Phase Transitions of Solid and Liquid Fe-Si Alloys with Applications to Planetary Core Composition and Dynamo Processes

It is widely accepted that the convection of the liquid metallic outer core is the driver of the dynamo-produced magnetic field in terrestrial bodies, yet the core composition and the processes which occur within the core are difficult to study due to the extreme temperatures (T) and pressures (P). By examining the phase changes that occur with varying P, T, and composition (X), phase diagrams may be constructed for expected core mimetic compositions. The constructed phase diagrams of Fe-Si alloys along with known or modeled P,T conditions of solid/liquid phases within the cores of interest can then be used to determine likely compositions of these cores.
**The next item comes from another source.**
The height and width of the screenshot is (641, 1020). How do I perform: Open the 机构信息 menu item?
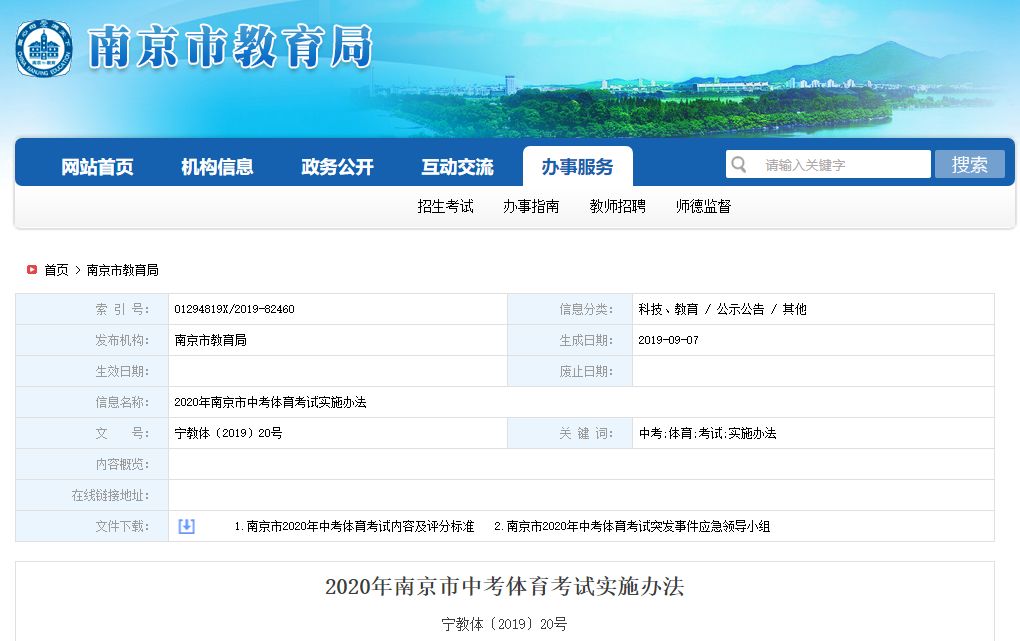click(216, 166)
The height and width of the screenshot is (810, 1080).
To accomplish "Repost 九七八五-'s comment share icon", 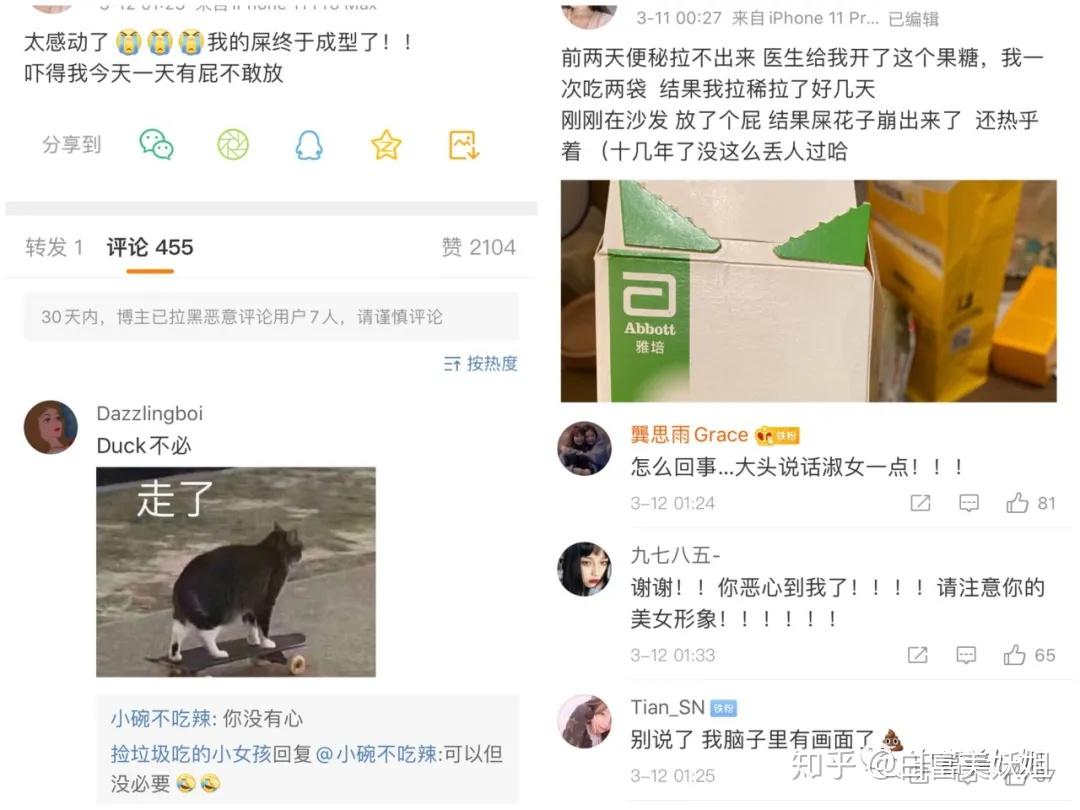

Experiments were conducted in a 1000-ton cubic anvil press at P in the range 2-5 GPa and T into the liquid state. A central 5-hole BN cylinder held 5 different Fe-Si sample compositions simultaneously with a thermocouple located at the base of the BN cylinder, and was surrounded by a graphite furnace within  a pyrophyllite cubic pressure cell. Fe-Si samples were prepared from pure Fe up to 33 wt% Si using mixtures of powders with known compositions. Following quenching of each experiment, the samples underwent electron microprobe analysis and along with textural analyses, these are used to map the T-X phase diagram at constant P. These phase diagrams will then be applied to the cores of small terrestrial bodies, such as the Moon, Mercury, and Vesta, to identify potential core compositions that are consistent with observational data and models that employ prescribed interior compositions and phases.